▶ DATA RECORDS:
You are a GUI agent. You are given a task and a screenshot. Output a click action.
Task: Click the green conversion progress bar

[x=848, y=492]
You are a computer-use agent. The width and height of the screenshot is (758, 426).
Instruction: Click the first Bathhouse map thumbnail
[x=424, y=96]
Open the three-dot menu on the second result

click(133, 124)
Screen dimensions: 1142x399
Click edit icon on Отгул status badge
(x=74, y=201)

...

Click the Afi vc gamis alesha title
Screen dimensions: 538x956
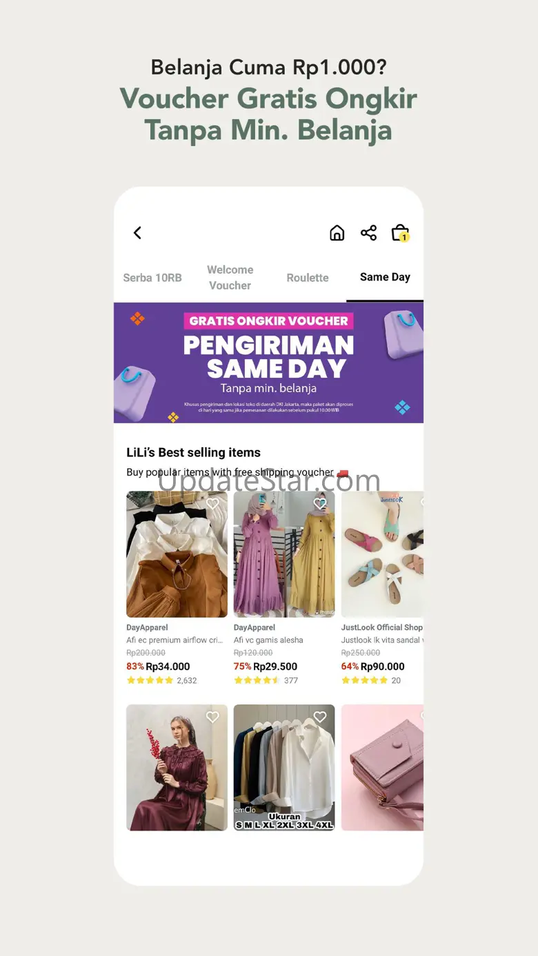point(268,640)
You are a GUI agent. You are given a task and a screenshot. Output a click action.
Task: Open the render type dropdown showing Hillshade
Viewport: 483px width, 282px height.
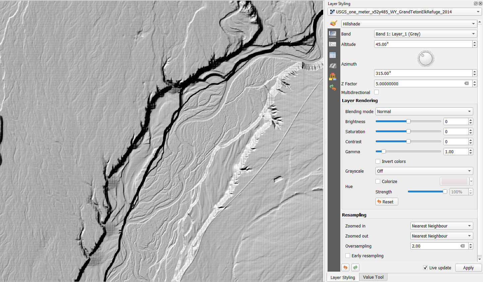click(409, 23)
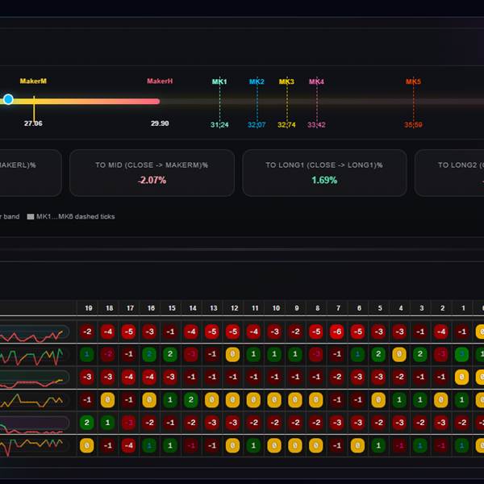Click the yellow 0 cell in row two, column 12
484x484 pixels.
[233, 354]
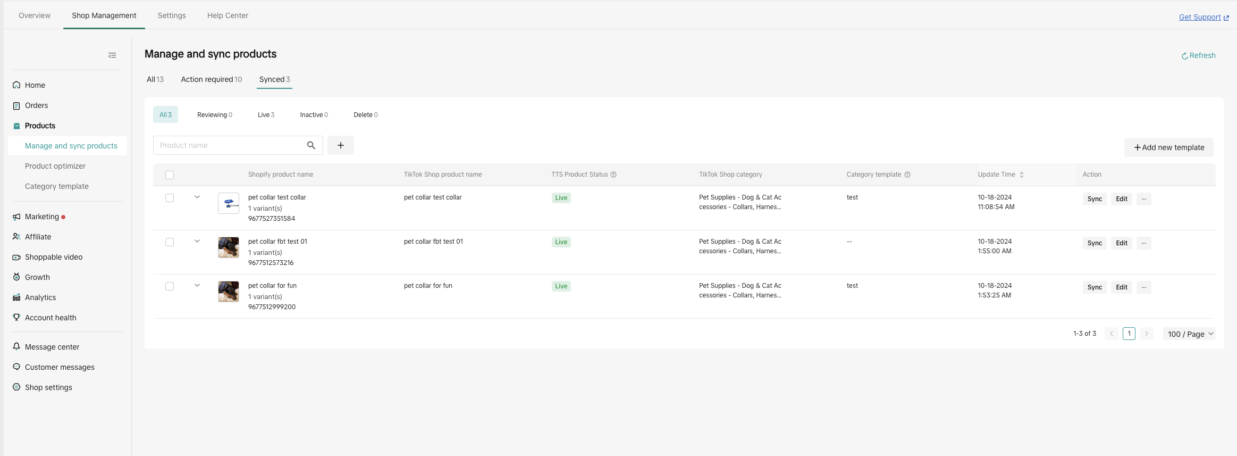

...

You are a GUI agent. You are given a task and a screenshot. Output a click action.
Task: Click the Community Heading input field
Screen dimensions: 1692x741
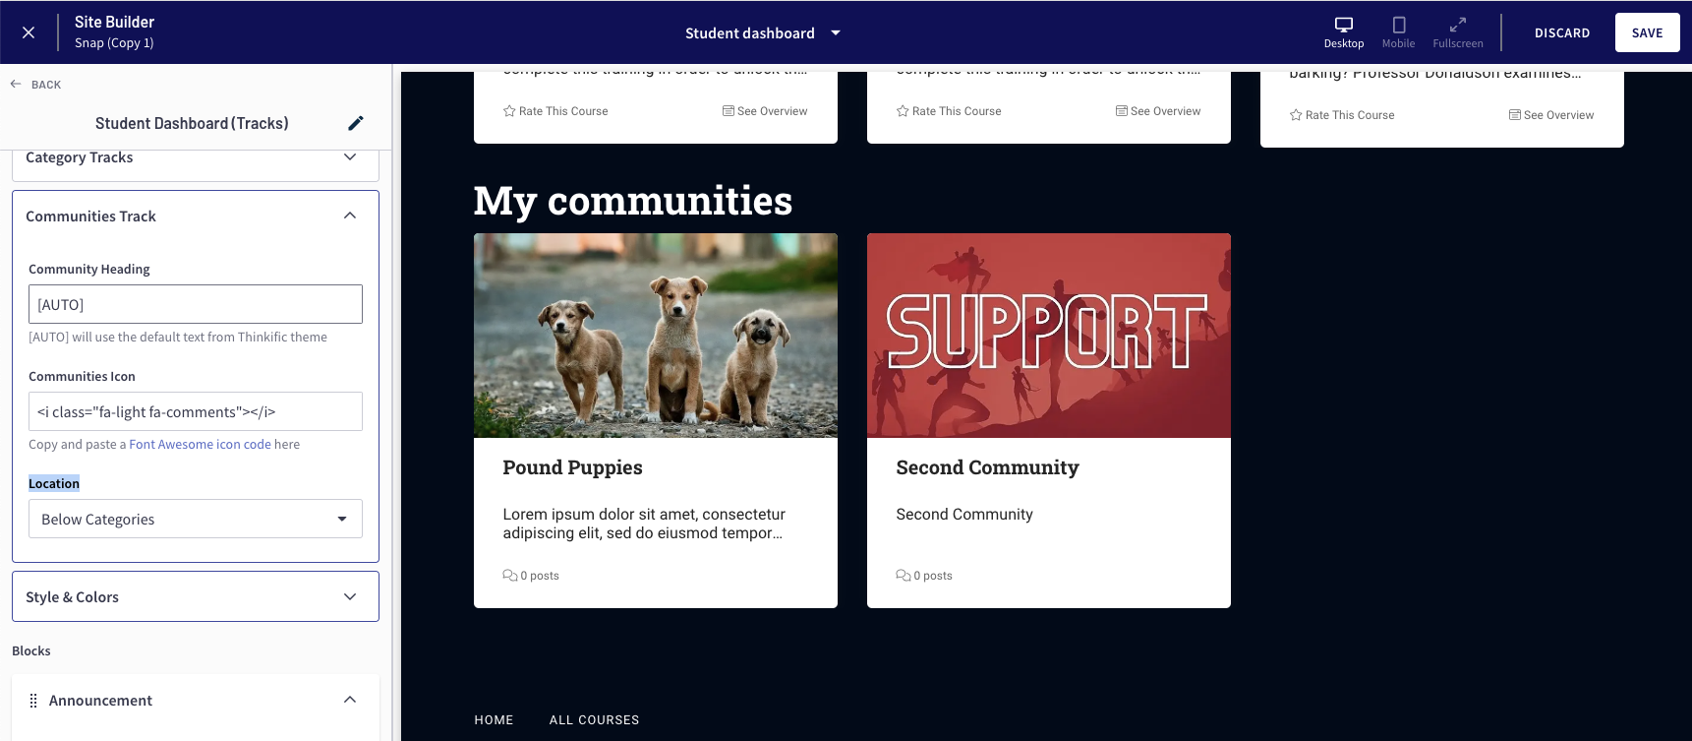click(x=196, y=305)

▶ WHAT YOU NEED TO DO:
Write out, from the lines above, only those from the line with "You are a computer-use" to the line with "Screen dimensions: 1142x399", exactly as given, including the first and the last.

▶ ANSWER SECTION:
You are a computer-use agent. The width and height of the screenshot is (758, 426).
Instruction: Click the first Bathhouse map thumbnail
[x=424, y=96]
Open the three-dot menu on the second result

click(133, 124)
Screen dimensions: 1142x399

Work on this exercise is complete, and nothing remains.